> **Task objective**
Please write out, exactly as they appear, the line containing "Task: Click the Đọc 33 trả lời button" and every line after it to the end of the records, and nothing more.

> **Records provided**
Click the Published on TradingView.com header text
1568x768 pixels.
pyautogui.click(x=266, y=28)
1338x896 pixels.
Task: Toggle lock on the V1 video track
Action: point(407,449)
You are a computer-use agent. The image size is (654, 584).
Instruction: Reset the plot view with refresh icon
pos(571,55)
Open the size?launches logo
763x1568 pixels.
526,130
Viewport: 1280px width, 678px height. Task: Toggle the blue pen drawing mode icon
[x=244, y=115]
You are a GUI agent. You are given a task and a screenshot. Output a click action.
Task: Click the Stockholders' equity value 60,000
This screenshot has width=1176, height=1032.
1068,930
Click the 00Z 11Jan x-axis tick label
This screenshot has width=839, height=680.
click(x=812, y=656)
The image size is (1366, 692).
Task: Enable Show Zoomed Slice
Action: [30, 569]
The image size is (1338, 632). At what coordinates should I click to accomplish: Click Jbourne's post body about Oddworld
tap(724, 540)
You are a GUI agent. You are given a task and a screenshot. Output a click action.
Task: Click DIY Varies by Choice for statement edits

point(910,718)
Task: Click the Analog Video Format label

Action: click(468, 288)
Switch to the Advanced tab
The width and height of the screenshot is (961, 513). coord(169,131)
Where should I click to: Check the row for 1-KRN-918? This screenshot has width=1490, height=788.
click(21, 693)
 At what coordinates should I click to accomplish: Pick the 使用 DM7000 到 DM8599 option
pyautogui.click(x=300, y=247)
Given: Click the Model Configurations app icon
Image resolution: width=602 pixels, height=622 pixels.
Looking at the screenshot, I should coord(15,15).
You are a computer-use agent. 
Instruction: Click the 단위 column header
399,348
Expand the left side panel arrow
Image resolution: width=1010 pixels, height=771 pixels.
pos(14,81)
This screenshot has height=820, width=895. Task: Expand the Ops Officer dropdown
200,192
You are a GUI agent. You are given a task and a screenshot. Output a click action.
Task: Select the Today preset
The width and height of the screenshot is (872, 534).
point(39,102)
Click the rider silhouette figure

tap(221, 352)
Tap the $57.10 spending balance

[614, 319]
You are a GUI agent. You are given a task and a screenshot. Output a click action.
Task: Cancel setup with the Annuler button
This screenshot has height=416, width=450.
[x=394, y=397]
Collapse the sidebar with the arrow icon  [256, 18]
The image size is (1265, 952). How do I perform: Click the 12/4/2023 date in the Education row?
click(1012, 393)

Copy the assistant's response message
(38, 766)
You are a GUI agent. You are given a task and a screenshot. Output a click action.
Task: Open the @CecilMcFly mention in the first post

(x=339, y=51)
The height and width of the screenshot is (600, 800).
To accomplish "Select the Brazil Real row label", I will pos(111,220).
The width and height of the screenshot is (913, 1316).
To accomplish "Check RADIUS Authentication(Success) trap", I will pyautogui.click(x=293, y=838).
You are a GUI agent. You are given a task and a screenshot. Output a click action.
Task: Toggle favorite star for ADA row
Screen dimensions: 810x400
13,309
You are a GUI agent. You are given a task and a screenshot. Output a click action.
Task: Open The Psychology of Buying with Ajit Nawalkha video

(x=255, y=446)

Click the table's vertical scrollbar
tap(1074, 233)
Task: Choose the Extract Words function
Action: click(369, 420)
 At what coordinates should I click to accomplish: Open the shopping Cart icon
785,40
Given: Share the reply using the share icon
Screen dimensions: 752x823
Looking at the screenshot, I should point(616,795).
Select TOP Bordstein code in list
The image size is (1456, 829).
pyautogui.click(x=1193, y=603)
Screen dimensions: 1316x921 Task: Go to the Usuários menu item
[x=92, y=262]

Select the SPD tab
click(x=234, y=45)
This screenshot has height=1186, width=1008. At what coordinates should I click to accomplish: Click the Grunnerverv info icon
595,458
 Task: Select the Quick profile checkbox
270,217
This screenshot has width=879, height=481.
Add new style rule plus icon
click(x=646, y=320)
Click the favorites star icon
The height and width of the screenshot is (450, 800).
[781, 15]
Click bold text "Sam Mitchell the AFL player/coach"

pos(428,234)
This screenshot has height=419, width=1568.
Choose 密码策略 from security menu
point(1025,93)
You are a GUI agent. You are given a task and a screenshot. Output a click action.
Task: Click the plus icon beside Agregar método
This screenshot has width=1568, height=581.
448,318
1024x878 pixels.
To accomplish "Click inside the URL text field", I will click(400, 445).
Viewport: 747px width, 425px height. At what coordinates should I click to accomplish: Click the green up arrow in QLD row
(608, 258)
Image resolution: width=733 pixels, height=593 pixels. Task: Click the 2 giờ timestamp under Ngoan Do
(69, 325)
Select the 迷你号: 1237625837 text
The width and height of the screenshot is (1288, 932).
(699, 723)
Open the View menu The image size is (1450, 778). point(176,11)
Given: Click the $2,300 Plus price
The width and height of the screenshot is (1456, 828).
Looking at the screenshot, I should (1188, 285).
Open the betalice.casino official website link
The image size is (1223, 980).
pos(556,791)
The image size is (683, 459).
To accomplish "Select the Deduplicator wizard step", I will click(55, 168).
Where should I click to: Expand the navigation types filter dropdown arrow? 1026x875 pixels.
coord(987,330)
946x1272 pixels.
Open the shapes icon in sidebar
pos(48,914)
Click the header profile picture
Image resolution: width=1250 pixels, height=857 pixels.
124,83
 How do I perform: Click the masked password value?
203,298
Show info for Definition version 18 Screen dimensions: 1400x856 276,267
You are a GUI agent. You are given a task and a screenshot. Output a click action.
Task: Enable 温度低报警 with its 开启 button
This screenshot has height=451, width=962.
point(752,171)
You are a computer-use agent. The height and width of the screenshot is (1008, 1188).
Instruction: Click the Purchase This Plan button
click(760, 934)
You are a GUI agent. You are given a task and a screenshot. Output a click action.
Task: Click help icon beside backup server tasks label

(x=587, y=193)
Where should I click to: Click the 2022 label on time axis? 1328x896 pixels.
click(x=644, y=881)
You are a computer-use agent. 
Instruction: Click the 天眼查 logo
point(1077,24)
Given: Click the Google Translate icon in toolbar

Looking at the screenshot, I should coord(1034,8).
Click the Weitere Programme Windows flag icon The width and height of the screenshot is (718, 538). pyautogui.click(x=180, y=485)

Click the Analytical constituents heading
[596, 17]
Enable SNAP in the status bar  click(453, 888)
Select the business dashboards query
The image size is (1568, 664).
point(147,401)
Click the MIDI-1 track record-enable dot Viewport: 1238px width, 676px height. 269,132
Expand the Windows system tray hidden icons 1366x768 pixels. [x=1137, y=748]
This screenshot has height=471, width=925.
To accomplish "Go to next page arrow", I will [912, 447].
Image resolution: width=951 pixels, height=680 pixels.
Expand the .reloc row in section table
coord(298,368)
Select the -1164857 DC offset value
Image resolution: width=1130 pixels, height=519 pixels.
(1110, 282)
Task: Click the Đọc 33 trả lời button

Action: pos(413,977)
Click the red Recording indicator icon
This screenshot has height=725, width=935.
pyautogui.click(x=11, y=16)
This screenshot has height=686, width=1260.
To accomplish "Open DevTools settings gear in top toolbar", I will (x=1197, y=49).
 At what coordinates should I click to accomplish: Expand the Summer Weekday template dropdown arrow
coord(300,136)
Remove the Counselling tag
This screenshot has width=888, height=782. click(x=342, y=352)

> **Your solution**
Task: Click the Đọc 33 trả lời button

Action: pos(413,977)
Click the red Recording indicator icon
This screenshot has height=725, width=935.
pyautogui.click(x=11, y=16)
This screenshot has height=686, width=1260.
To accomplish "Open DevTools settings gear in top toolbar", I will (x=1197, y=49).
 At what coordinates should I click to accomplish: Expand the Summer Weekday template dropdown arrow
coord(300,136)
Remove the Counselling tag
This screenshot has width=888, height=782. click(x=342, y=352)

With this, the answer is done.